Retype the material, please. Every line must match.
───
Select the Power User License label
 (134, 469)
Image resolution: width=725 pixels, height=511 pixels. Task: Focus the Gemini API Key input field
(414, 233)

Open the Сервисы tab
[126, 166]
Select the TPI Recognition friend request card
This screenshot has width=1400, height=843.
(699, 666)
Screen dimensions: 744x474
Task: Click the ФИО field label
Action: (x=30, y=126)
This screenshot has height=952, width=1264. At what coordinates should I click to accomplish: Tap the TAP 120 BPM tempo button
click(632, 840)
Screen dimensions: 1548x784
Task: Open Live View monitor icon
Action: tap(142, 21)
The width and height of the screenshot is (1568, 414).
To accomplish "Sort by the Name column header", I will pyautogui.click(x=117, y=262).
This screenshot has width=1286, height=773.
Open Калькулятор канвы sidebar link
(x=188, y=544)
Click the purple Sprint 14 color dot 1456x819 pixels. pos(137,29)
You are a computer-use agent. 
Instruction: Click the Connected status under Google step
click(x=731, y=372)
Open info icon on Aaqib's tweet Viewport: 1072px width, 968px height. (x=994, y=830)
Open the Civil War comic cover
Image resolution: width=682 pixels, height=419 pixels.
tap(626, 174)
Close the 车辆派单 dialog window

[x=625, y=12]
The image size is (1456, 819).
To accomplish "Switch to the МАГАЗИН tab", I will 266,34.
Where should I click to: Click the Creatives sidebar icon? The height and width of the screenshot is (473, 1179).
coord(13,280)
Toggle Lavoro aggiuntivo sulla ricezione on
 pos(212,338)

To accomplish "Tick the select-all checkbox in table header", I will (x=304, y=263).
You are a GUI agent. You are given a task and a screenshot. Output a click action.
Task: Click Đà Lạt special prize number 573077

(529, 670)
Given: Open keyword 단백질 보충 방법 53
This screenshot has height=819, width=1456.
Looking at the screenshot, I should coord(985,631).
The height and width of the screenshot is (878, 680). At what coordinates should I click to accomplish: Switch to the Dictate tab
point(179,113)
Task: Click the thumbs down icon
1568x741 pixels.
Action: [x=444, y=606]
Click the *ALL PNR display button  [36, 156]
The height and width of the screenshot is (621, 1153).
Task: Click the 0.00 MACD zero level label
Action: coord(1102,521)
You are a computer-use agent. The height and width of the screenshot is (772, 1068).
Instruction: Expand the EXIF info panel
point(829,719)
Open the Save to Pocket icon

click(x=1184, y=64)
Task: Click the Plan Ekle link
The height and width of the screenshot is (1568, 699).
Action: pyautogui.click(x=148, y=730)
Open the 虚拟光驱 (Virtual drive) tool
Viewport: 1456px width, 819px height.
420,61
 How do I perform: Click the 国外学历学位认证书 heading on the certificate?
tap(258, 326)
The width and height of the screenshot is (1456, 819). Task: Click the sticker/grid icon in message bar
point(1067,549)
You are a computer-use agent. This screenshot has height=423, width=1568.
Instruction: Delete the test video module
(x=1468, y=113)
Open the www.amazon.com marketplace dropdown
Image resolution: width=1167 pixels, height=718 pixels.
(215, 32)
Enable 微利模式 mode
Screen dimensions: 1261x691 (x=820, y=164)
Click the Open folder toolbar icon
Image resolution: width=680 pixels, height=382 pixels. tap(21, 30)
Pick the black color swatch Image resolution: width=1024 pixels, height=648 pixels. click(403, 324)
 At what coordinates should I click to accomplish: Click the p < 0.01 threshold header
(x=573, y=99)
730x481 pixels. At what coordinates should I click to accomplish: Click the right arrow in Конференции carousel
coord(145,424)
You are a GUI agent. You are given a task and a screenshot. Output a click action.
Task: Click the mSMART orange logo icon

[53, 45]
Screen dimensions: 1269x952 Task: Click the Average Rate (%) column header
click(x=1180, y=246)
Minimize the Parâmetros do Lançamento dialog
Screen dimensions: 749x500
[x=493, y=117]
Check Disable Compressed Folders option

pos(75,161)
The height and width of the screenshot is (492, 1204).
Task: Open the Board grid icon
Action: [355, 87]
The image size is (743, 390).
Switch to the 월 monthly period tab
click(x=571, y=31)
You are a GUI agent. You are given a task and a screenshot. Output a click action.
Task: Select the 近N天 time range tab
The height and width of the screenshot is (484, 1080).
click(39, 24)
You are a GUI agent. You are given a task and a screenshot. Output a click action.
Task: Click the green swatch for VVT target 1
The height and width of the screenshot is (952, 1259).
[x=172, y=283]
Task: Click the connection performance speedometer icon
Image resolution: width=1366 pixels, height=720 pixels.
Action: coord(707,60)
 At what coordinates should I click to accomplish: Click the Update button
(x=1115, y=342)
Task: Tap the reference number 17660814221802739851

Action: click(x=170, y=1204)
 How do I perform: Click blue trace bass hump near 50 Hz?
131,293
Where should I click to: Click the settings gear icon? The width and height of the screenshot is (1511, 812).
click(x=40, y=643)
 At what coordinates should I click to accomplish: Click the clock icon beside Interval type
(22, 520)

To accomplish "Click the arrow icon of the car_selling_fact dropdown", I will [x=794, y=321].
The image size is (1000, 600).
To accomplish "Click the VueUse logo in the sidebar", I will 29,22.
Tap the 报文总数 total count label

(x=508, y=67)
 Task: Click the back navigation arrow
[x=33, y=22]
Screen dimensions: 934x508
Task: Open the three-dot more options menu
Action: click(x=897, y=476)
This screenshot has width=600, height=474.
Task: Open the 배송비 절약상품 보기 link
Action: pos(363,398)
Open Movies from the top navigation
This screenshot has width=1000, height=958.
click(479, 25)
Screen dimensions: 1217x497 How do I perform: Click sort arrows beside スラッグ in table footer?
───
- _PROBLEM SOLUTION_:
Select the Power User License label
 (134, 469)
Image resolution: width=725 pixels, height=511 pixels. Task: Focus the Gemini API Key input field
(414, 233)

Open the Сервисы tab
[126, 166]
Select the TPI Recognition friend request card
This screenshot has width=1400, height=843.
(699, 666)
Screen dimensions: 744x474
Task: Click the ФИО field label
Action: (x=30, y=126)
This screenshot has height=952, width=1264. At what coordinates should I click to accomplish: Tap the TAP 120 BPM tempo button
click(632, 840)
Screen dimensions: 1548x784
Task: Open Live View monitor icon
Action: tap(142, 21)
The width and height of the screenshot is (1568, 414).
To accomplish "Sort by the Name column header", I will pyautogui.click(x=117, y=262).
This screenshot has width=1286, height=773.
Open Калькулятор канвы sidebar link
(x=188, y=544)
Click the purple Sprint 14 color dot 1456x819 pixels. pos(137,29)
You are a computer-use agent. 
Instruction: Click the Connected status under Google step
click(x=731, y=372)
Open info icon on Aaqib's tweet Viewport: 1072px width, 968px height. (x=994, y=830)
Open the Civil War comic cover
Image resolution: width=682 pixels, height=419 pixels.
tap(626, 174)
Close the 车辆派单 dialog window

[x=625, y=12]
The image size is (1456, 819).
To accomplish "Switch to the МАГАЗИН tab", I will 266,34.
Where should I click to: Click the Creatives sidebar icon? The height and width of the screenshot is (473, 1179).
coord(13,280)
Toggle Lavoro aggiuntivo sulla ricezione on
 pos(212,338)

To accomplish "Tick the select-all checkbox in table header", I will (x=304, y=263).
You are a GUI agent. You are given a task and a screenshot. Output a click action.
Task: Click Đà Lạt special prize number 573077

(529, 670)
Given: Open keyword 단백질 보충 방법 53
This screenshot has height=819, width=1456.
Looking at the screenshot, I should coord(985,631).
The height and width of the screenshot is (878, 680). At what coordinates should I click to accomplish: Switch to the Dictate tab
point(179,113)
Task: Click the thumbs down icon
1568x741 pixels.
Action: [x=444, y=606]
Click the *ALL PNR display button  [36, 156]
The height and width of the screenshot is (621, 1153).
Task: Click the 0.00 MACD zero level label
Action: coord(1102,521)
You are a computer-use agent. The height and width of the screenshot is (772, 1068).
Instruction: Expand the EXIF info panel
point(829,719)
Open the Save to Pocket icon

click(x=1184, y=64)
Task: Click the Plan Ekle link
The height and width of the screenshot is (1568, 699).
Action: pyautogui.click(x=148, y=730)
Open the 虚拟光驱 (Virtual drive) tool
Viewport: 1456px width, 819px height.
420,61
 How do I perform: Click the 国外学历学位认证书 heading on the certificate?
tap(258, 326)
The width and height of the screenshot is (1456, 819). Task: Click the sticker/grid icon in message bar
point(1067,549)
You are a computer-use agent. This screenshot has height=423, width=1568.
Instruction: Delete the test video module
(x=1468, y=113)
Open the www.amazon.com marketplace dropdown
Image resolution: width=1167 pixels, height=718 pixels.
(215, 32)
Enable 微利模式 mode
Screen dimensions: 1261x691 (x=820, y=164)
Click the Open folder toolbar icon
Image resolution: width=680 pixels, height=382 pixels. tap(21, 30)
Pick the black color swatch Image resolution: width=1024 pixels, height=648 pixels. click(403, 324)
 At what coordinates should I click to accomplish: Click the p < 0.01 threshold header
(x=573, y=99)
730x481 pixels. At what coordinates should I click to accomplish: Click the right arrow in Конференции carousel
coord(145,424)
You are a GUI agent. You are given a task and a screenshot. Output a click action.
Task: Click the mSMART orange logo icon

[53, 45]
Screen dimensions: 1269x952 Task: Click the Average Rate (%) column header
click(x=1180, y=246)
Minimize the Parâmetros do Lançamento dialog
Screen dimensions: 749x500
[x=493, y=117]
Check Disable Compressed Folders option

pos(75,161)
The height and width of the screenshot is (492, 1204).
Task: Open the Board grid icon
Action: [355, 87]
The image size is (743, 390).
Switch to the 월 monthly period tab
click(x=571, y=31)
You are a GUI agent. You are given a task and a screenshot. Output a click action.
Task: Select the 近N天 time range tab
The height and width of the screenshot is (484, 1080).
click(39, 24)
You are a GUI agent. You are given a task and a screenshot. Output a click action.
Task: Click the green swatch for VVT target 1
The height and width of the screenshot is (952, 1259).
[x=172, y=283]
Task: Click the connection performance speedometer icon
Image resolution: width=1366 pixels, height=720 pixels.
Action: coord(707,60)
 At what coordinates should I click to accomplish: Click the Update button
(x=1115, y=342)
Task: Tap the reference number 17660814221802739851

Action: click(x=170, y=1204)
 How do I perform: Click blue trace bass hump near 50 Hz?
131,293
Where should I click to: Click the settings gear icon? The width and height of the screenshot is (1511, 812).
click(x=40, y=643)
 At what coordinates should I click to accomplish: Click the clock icon beside Interval type
(22, 520)

To accomplish "Click the arrow icon of the car_selling_fact dropdown", I will [x=794, y=321].
The image size is (1000, 600).
To accomplish "Click the VueUse logo in the sidebar", I will 29,22.
Tap the 报文总数 total count label

(x=508, y=67)
 Task: Click the back navigation arrow
[x=33, y=22]
Screen dimensions: 934x508
Task: Open the three-dot more options menu
Action: click(x=897, y=476)
This screenshot has width=600, height=474.
Task: Open the 배송비 절약상품 보기 link
Action: pos(363,398)
Open Movies from the top navigation
This screenshot has width=1000, height=958.
click(479, 25)
Screen dimensions: 1217x497 How do I perform: Click sort arrows beside スラッグ in table footer?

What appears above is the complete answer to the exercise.